Aim of the exercise:
Every line of the records below from the line with "The height and" up to and including the line with "Task: Go to Catalog in the breadcrumb" must be reproduced exactly, and no line outside that range.

Supplied data:

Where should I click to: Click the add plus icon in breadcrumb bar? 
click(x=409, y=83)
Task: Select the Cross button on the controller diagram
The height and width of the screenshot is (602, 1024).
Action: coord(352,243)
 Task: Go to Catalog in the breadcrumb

--

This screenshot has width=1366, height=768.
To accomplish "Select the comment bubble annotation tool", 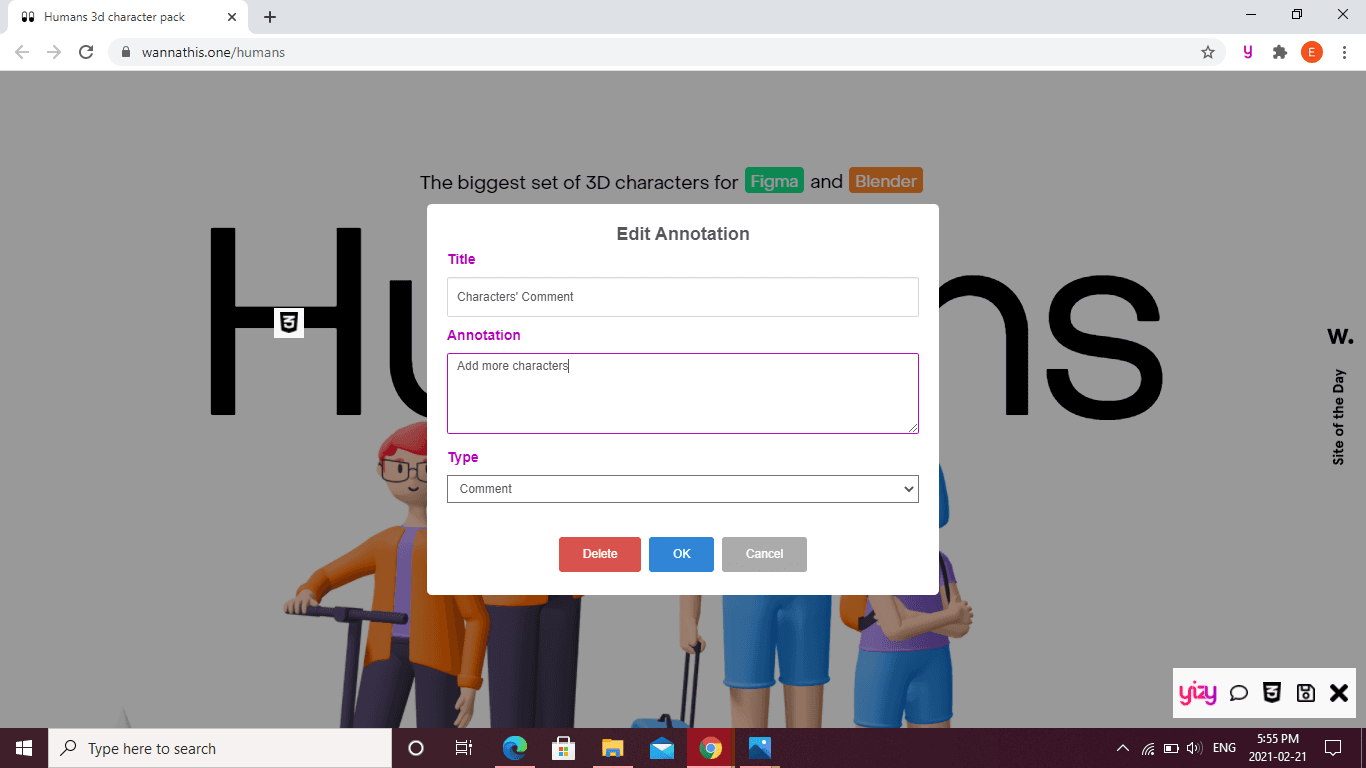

Output of the exercise:
The height and width of the screenshot is (602, 1024).
Action: coord(352,243)
 Task: Go to Catalog in the breadcrumb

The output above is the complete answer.